Celastrol inhibits platelet function and thrombus formation

Introduction: Celastrol is an active pentacyclic triterpenoid extracted from Tripterygium wilfordii and has anti-inflammatory and anti-tumor properties. Whether Celastrol modulates platelet function remains unknown. Our study investigated its role in platelet function and thrombosis.Methods: Human platelets were isolated and incubated with Celastrol (0, 1, 3 and 5 mu M) at 37 degrees C for 1 h to measure platelet aggregation, granules release, spreading, thrombin-induced clot retraction and intracellular calcium mobilization. Additionally, Celastrol (2 mg/kg) was intraperitoneally administrated into mice to eval-uate hemostasis and thrombosis in vivo.Results: Celastrol treatment significantly decreased platelet aggregation and secretion of dense or alpha granules induced by collagen-related peptide (CRP) or thrombin in a dose-dependent manner.

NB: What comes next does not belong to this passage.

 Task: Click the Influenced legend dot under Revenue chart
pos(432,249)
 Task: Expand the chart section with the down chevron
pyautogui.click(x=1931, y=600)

Additionally, Celastrol-treated platelets showed a dramatically reduced spreading activity and decreased clot retraction. Moreover, Celastrol administration prolonged tail bleeding time and inhibited formation of arterial/venous thrombosis. Furthermore, Celastrol significantly reduced calcium mobilization.Conclusion: Celastrol inhibits platelet function and venous/arterial thrombosis, implying that it might be utilized for treating thrombotic diseases.